ブロック暗号 【block cipher】
概要
ブロック暗号(block cipher)とは、暗号の種類の一つで、データを一定の長さごとに区切ってこれを単位として暗号化を行うもの。共通鍵暗号(共有鍵暗号/秘密鍵暗号)のほとんどが該当し、1ビットあるいは1バイト単位で暗号化を行うストリーム暗号と対比される。ブロック暗号は平文を暗号化する際、先頭から順に64ビット、128ビットなどのあらかじめ定められた固定長のブロックに分割し、それぞれのブロックを対象に暗号化処理を行う。暗号文の長さは平文と同じになる。ブロック長は暗号方式の仕様として決まった値を定めている場合(例えばDESは64ビット固定)と、いくつかの値から暗号化時に選択できるもの(Rijndaelは128~256ビット)がある。
ブロック内ではデータの位置の入れ替え(転置)などが行われるため、復号するにはブロックの全体が揃っていなければならない。データの末尾などでブロック長に足りない場合には、全ビット0のデータを既定の長さまで埋めるといった埋め合わせ(パディング)処理が行われる。
暗号モード (block cipher mode)
ブロック暗号では暗号文のランダム性を高めるため、一つ前のブロックの暗号化の結果を暗号化処理に反映させるテクニックが用いられることがある。どのように反映させるかを定めたものを暗号モードという。
最も単純なECBモード(Electronic Codebook Mode)と最も広く用いられるCBCモード(Cipher Block Chaining Mode)が有名だが、他にもCFBモード(Cipher Feedback Mode)やOFBモード(Output Feedback Mode)、CTRモード(Counter Mode)など様々な種類があり、CCMモード(Counter with CBC-MAC)のように認証のために考案されたモードもある。

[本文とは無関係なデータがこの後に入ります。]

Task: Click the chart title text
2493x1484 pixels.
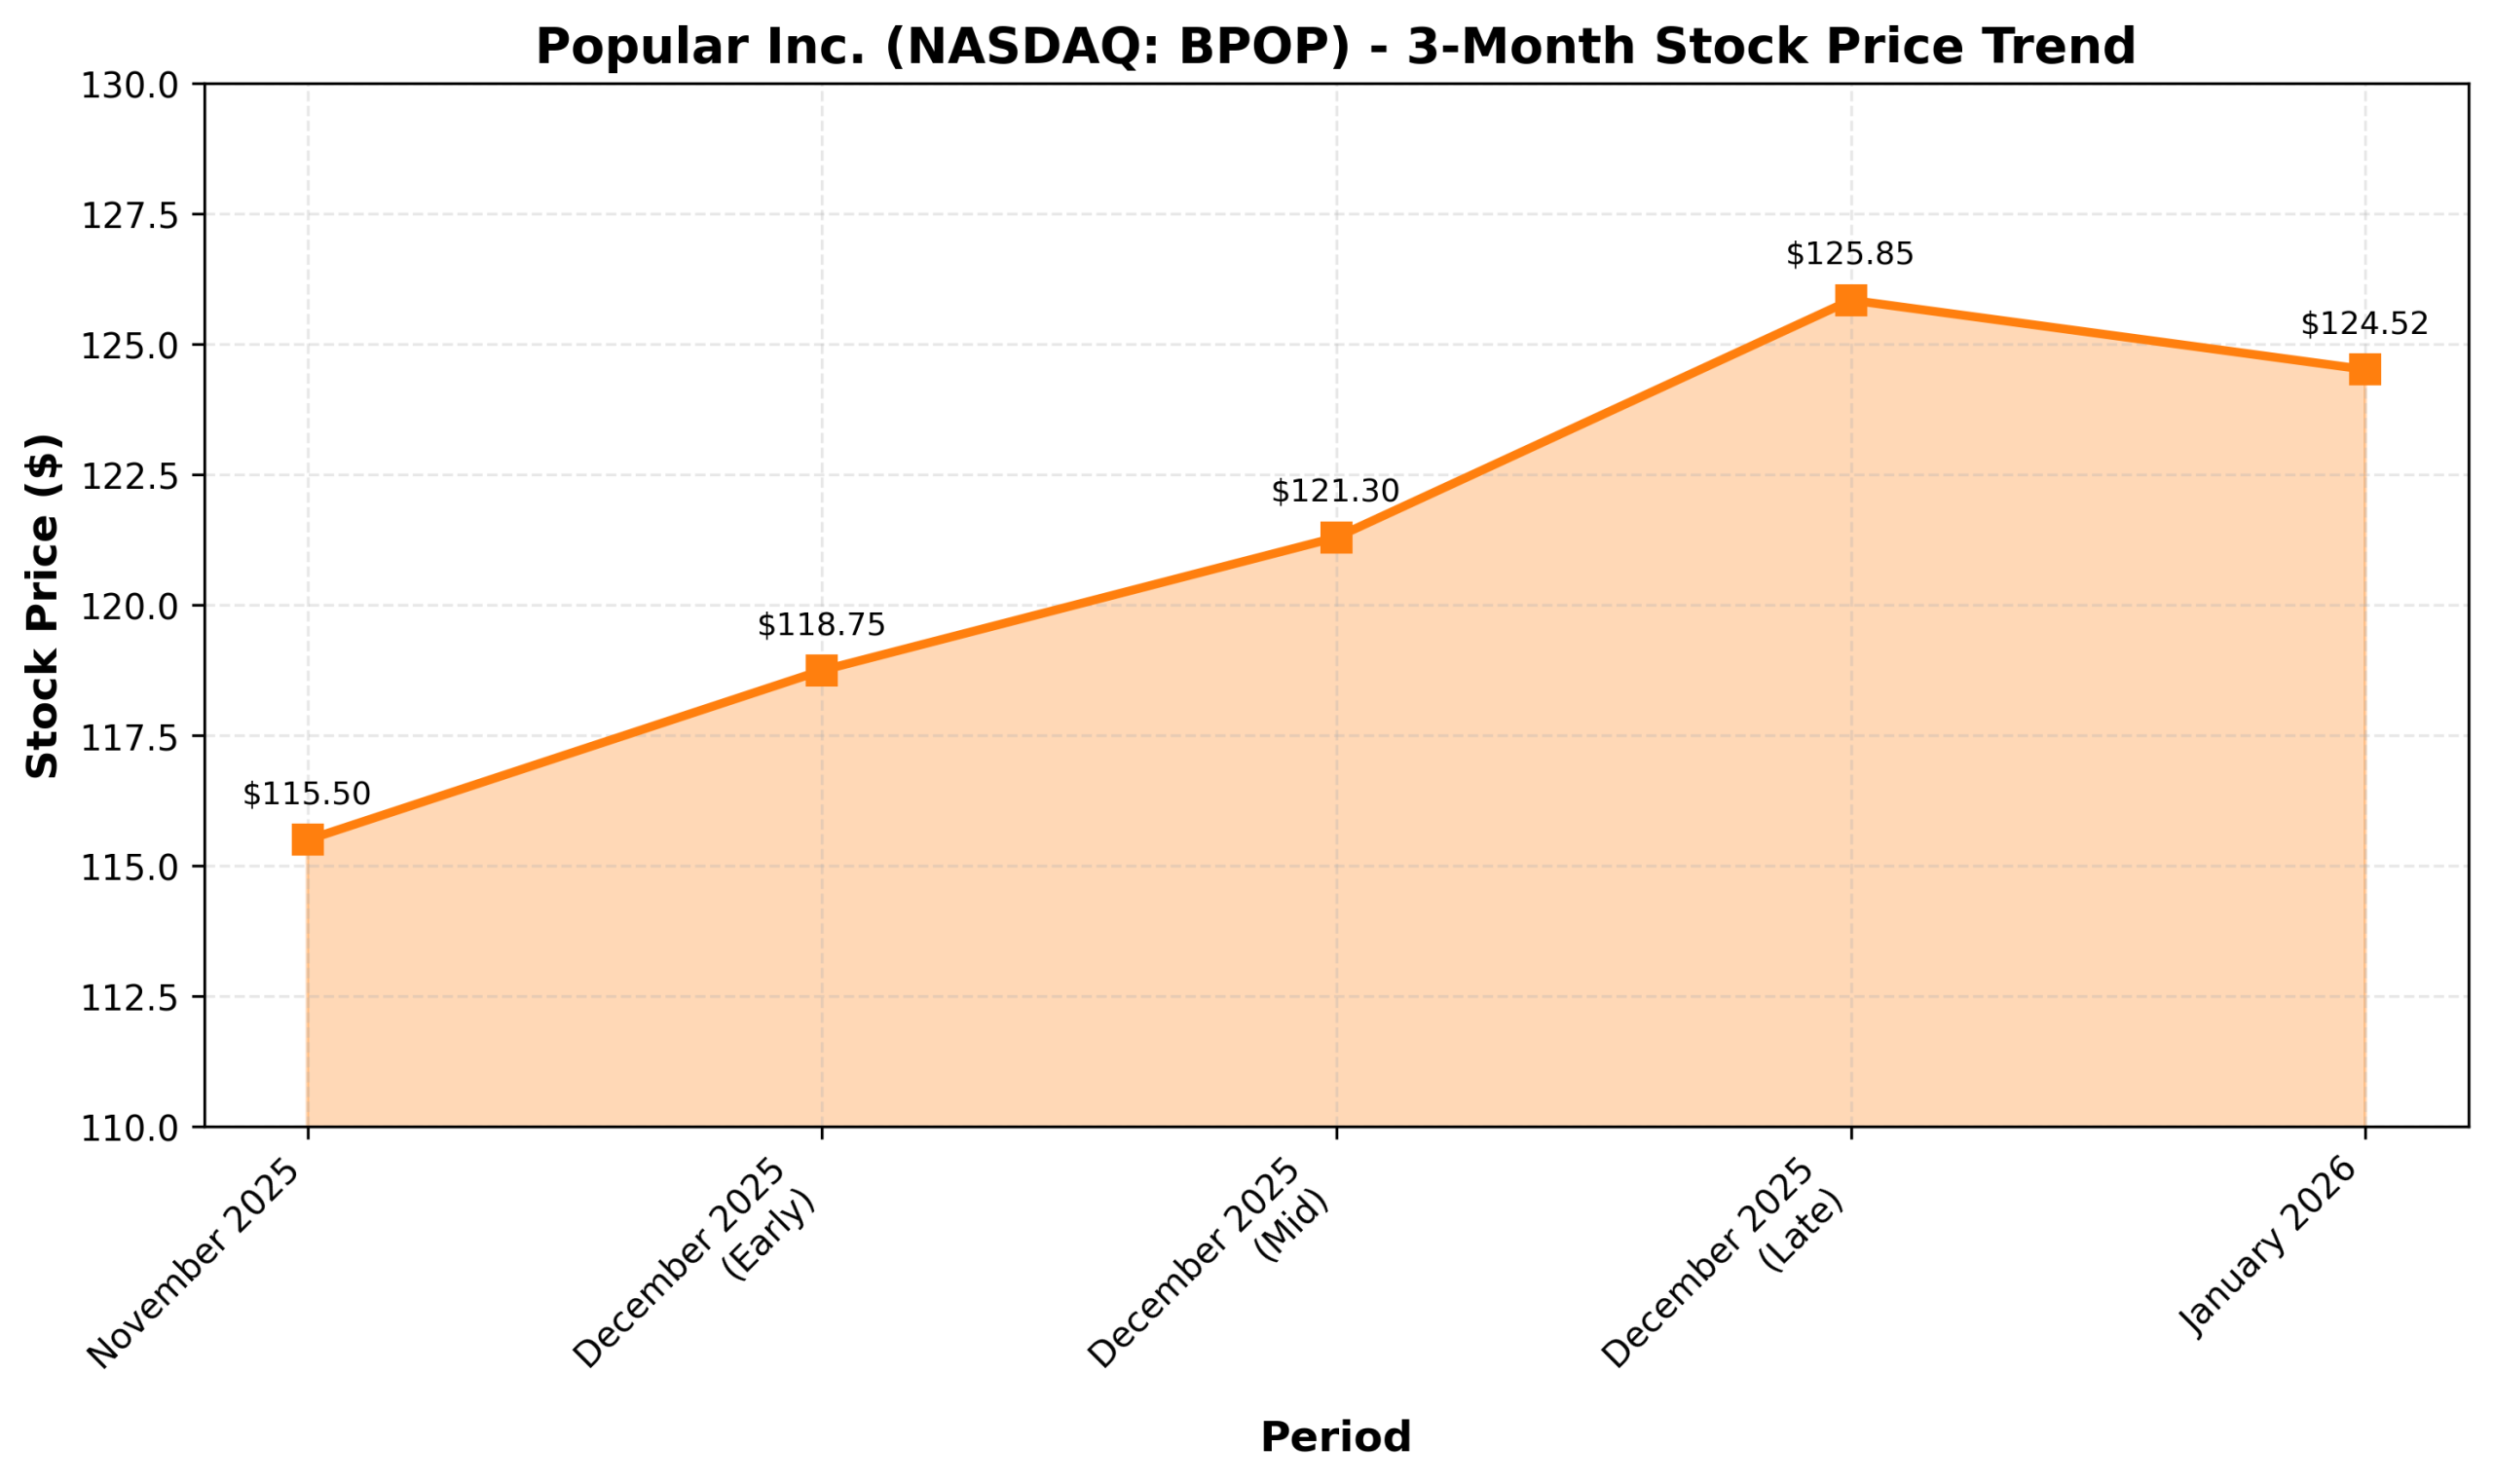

ECBモード (Electronic Codebook Mode)
前のブロックの結果を利用せず、毎回どのブロックにも同じ暗号化処理を行う方式をECBモードという。最も単純な方式で、各ブロックの平文と暗号鍵のみを用いて暗号文を生成し、同じ平文からは常に同じ暗号文が得られる。
パターンの出現頻度などを解析して解読されやすく、毎回同じ暗号文となるため反射攻撃に悪用可能である。実装が容易で高速に暗号化・復号できるが、機密度が低いため実用上はなるべく用いない方がよいとされる。
CBCモード (Cipher Block Chaining Mode)
平文と直前のブロックの暗号文の各ビットをXOR演算したデータに対して暗号化を行い、これをそのブロックの暗号文とする方式をCBCモードという。様々な暗号方式で最もよく利用されている。
平文の一部が共通するブロックがあっても直前のブロックの結果が反映されて異なる暗号文が生成される。最初のブロックには直前のブロックが無いため、代わりに初期化ベクトル(IV:Initialization Vector)と呼ばれるダミーデータを用意する。これを毎回ランダムに変更すれば、得られる暗号文全体も規則性なく変化させることができる。
安全性は高いが、前から順番に暗号化しなければならないため処理を並列化できず暗号化に時間がかかる。また、あるブロックに生じた伝送エラーがそのブロックだけでなく直後のブロックの復号にも影響する。